Oggi il nemico, rinchiuso Hamas nella sua striscia e reclutato l’ANP tra i suoi domestici, reso sbrindellato e sempre più discutibile, anche tra i suoi storici come Ilan Pappé e Shlomo Sand, il paradigma dell’eterna vittima, del ritorno alla terra dei padri, dell’identità semitica perseguitata a prescindere, doveva essere uno davvero grosso. Uno che ti costringe a giocarti il tutto per il tutto. Lo richiede una collettività nazionale tenuta insieme esclusivamente da un isterico sciovinismo determinato da paure indotte, che però inizia a dare segni di lacerazione e conflittualità interna. Lo rende necessario la già descritta caduta d’immagine, come ribadita da un crescendo internazionale di critiche e, quanto meno, di abbandono di una tolleranza senza limiti. C’è perfino nella conclamata “comunità internazionale” chi rabbrividisce di fronte a uno Stato, sempre più evidente nella sua arbitrarietà (anche qui, grazie ai “nuovi storici” soprattutto israeliani), che nel suo delirio di impunità, immunità e onnipotenza, rischia di mandare a ramengo ogni equilibrio mondiale, i suoi meccanismi economici, sociali, propagandistici, politici, con conseguenze di una portata catastrofica come l’umanità non se l’era neppure mai immaginate.
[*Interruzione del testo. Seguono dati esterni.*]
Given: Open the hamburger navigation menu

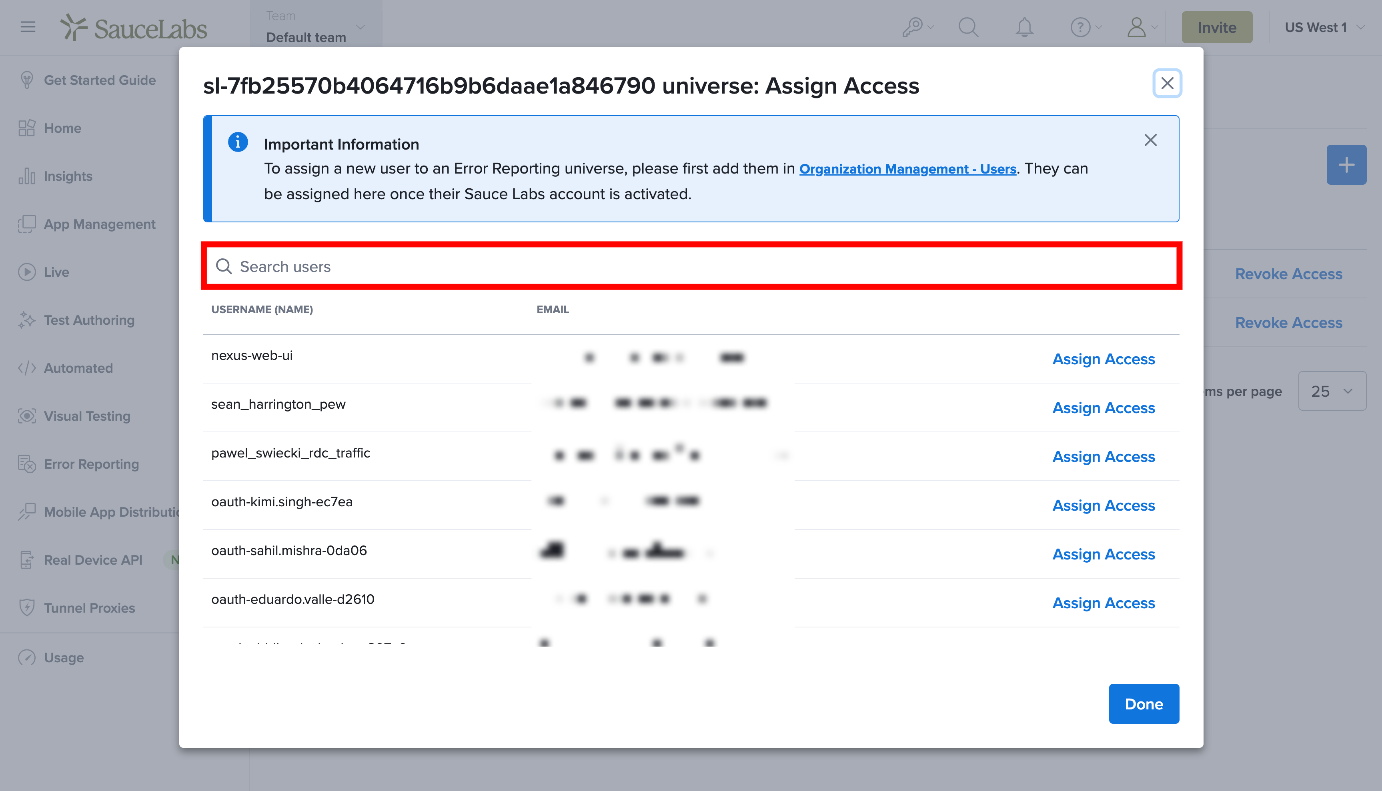Looking at the screenshot, I should pos(28,27).
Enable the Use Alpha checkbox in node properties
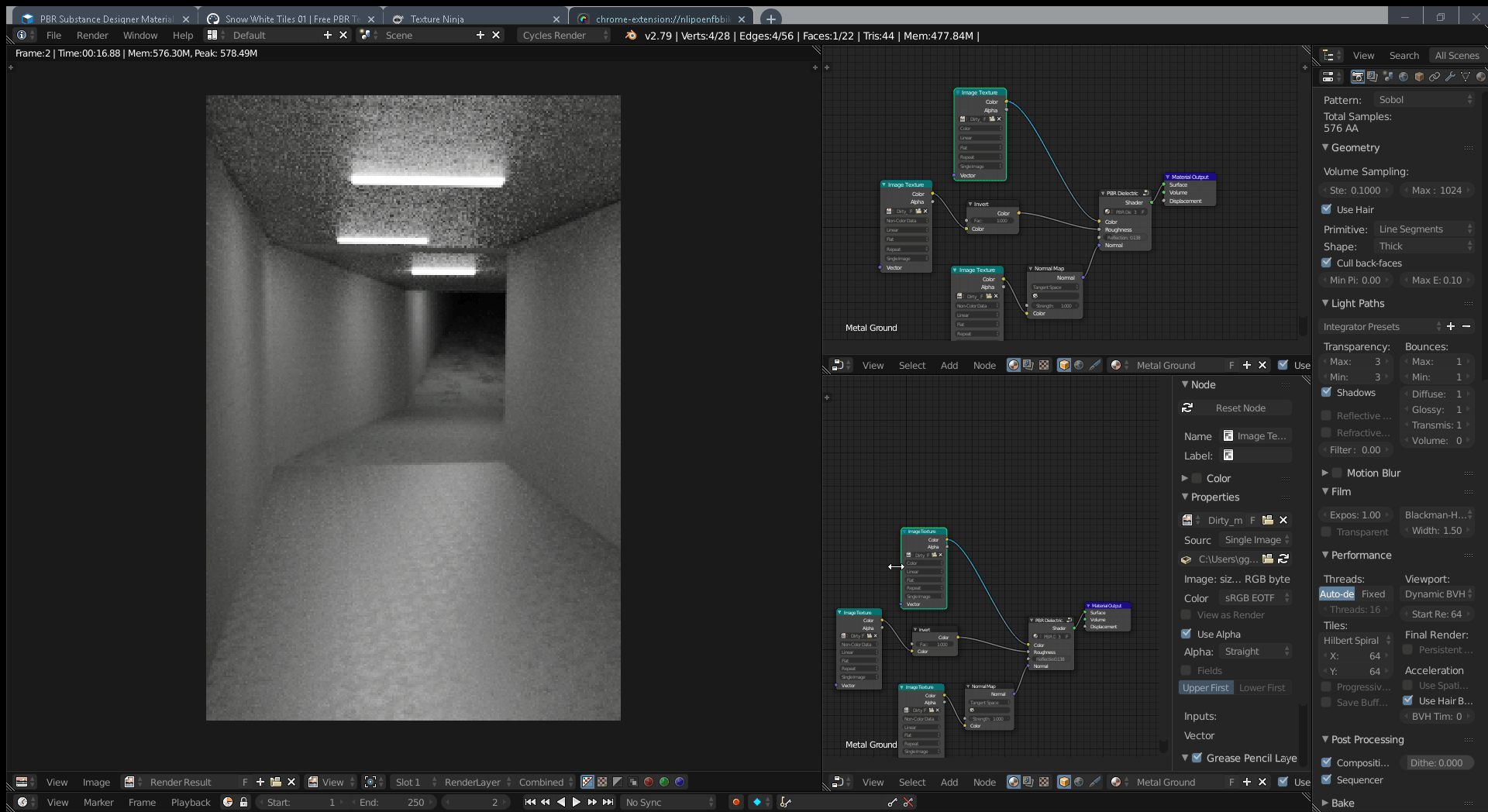This screenshot has width=1488, height=812. point(1187,633)
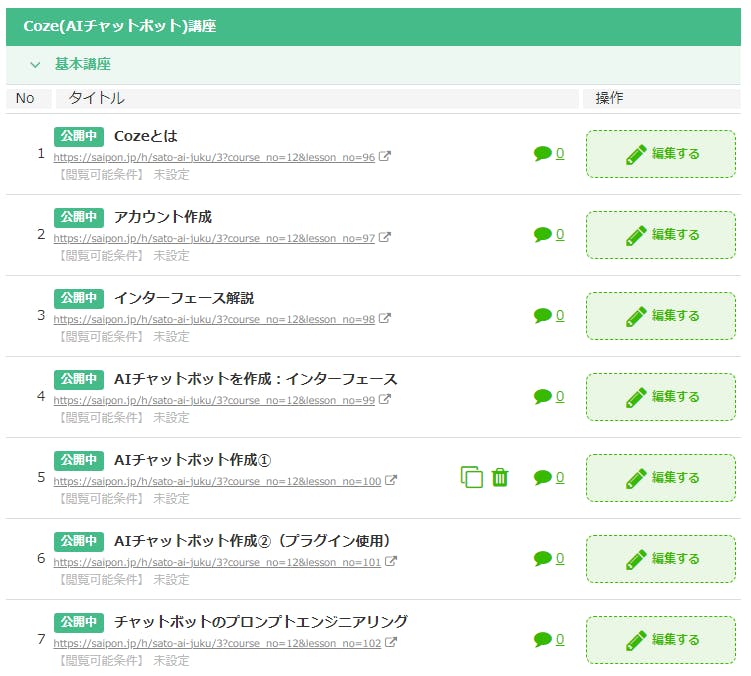
Task: Edit the チャットボットのプロンプトエンジニアリング lesson
Action: (x=661, y=640)
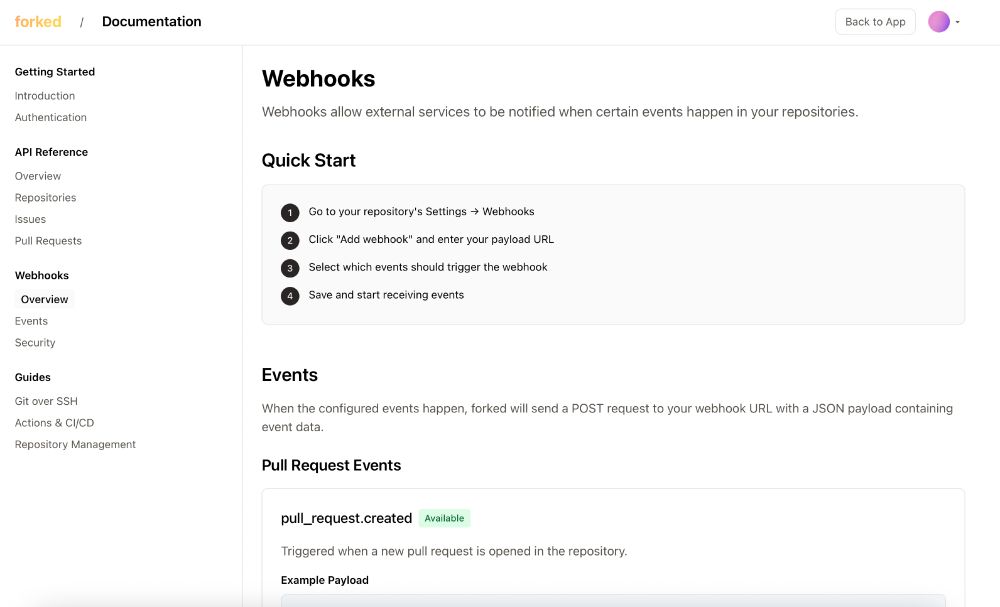Go to Authentication docs
Screen dimensions: 1000x607
(x=50, y=117)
Infine, un nemico che ancora una volta sappia far accodare dietro ai nazisionisti il colto e l’inclita, le destre e le sinistre, è diventato di urgenza estrema di fronte alle nuove configurazioni geopolitiche e geostrategiche che stanno emergendo.
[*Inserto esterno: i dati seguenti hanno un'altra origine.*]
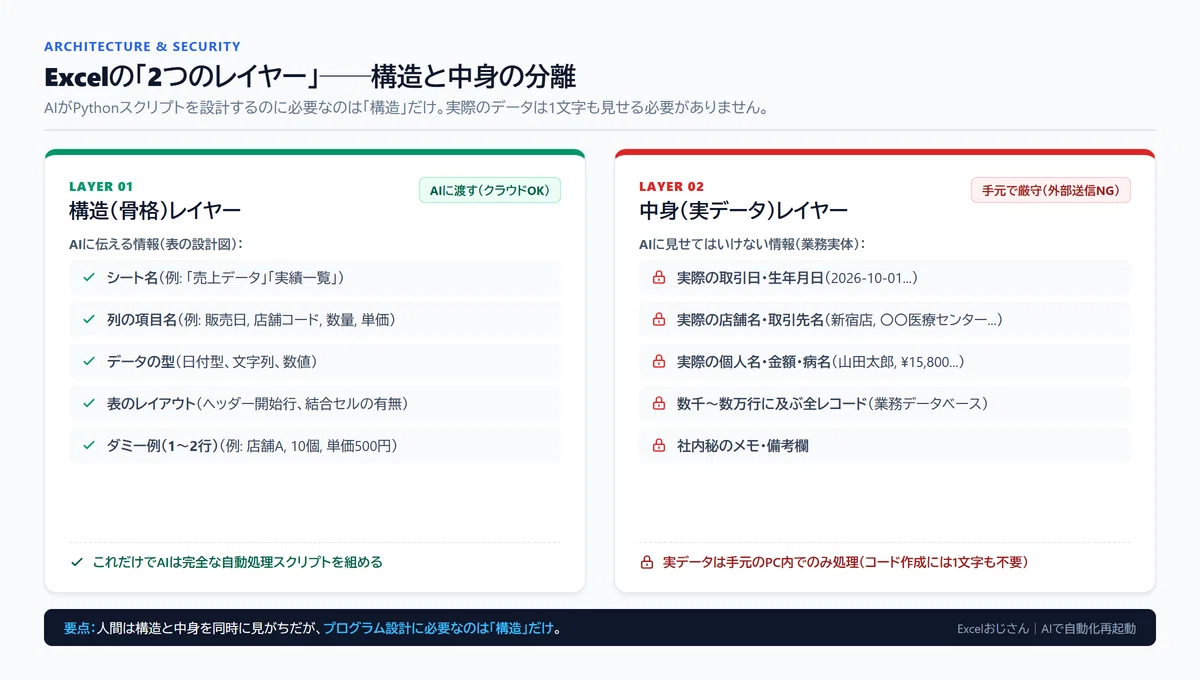Click the LAYER 02 label

pyautogui.click(x=671, y=186)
Dopo il fronte dei paesi latinoamericani, che hanno strappato quasi un intero continente alla disponibilità di Usa e alleati, l’asse del tutto inaspettato tra Iran, Siria e Turchia, nuovi protagonisti della regione, legati alla realtà emancipata latinoamericana e con alle spalle, a dispetto delle sanzioni opportunisticamente votate contro l’Iran in cambio di contingenti concessioni, i due grandi poli planetari Cina e Russia. Un asse a baricentro islamico che potrà procurare ansie alla satrapie sunnite in Egitto e Arabia Saudita, ma che esercita sicuramente fascino e stimolo alla mobilitazione tra le masse arabe in potenziale rivolta contro governi parassitari, oppressivi e sfruttatori, riconosciuti come rinnegati rispetto sia alla comunità araba, sia all’umma islamica.

Potrà aver sorpreso solo i soliti naives, pronti a incoronare il primo pagliaccio magniloquente alla Obama, il fatto che la grande armada passata per Suez e ora davanti alle coste persiane, a congiunzione con la più vasta concentrazione bellica mai vista da quelle parti, includesse accanto ai sommergibili nucleari dei dementi di Tel Aviv, anche portaerei e altre navi da guerra statunitensi. Ma come, non aveva Obama fatto quel bel discorso del Cairo di apertura all’Islam? Ma come, non aveva ripetuto che con le sanzioni e le ri-sanzioni ci si sarebbe acquietati in vista di un accomodamento con gli ayatollah? Ma come, non era già sufficientemente impelagato in Afghanistan e aveva promesso di uscirne entro il 2011? A parte il fatto che l’uomo è una totale mistificazione, come doveva bastare a convincercene la burla della riforma sanitaria, la svolta a U sulla politica ambientale, la rinuncia a qualsiasi pur lieve mordacchia alle sanguisughe della finanza, l’estensione della sua “politica di pace con le bombe” a Pakistan, Yemen, Somalia, è profondamente cambiata la configurazione di una scacchiera su cui pareva che l’unica superpotenza rimasta avesse dato scacco matto al resto. Dall’Afghanistan, che registra per gli invasori la più alta mortalità dal 2001, ormai una decina di mercenari al giorno, e una totale adesione della popolazione alla pluralistica coalizione di resistenza, trovano pretesti per fuggire alla disfatta generaloni che fino a ieri si atteggiavano a Rommel. L’intero paese è sotto controllo delle forze di liberazione, salvo qualche enclave disperatamente difesa per garantire la sopravvivenza dei briganti collaborazionisti e del loro traffico di eroina, indispensabile fondo di garanzia per le speculazioni di Wall Street e affini, e si è dovuto ricorrere al solito Petraeus perché, come in Iraq, intorbidasse un po’ le acque di una crisi senza scampo, comprando a suon di miliardi qualche capotribù. Si sa come è andata a finire l’operazione “Consigli del Risveglio”, o “Figli dell’Iraq”, con cui si era cercato di formare una milizia di venduti sunniti da controbilanciare i tagliagole sciti e da usare contro la Resistenza, in cambio di soldo e protezione dall’epurazione confessionale scito-iraniana.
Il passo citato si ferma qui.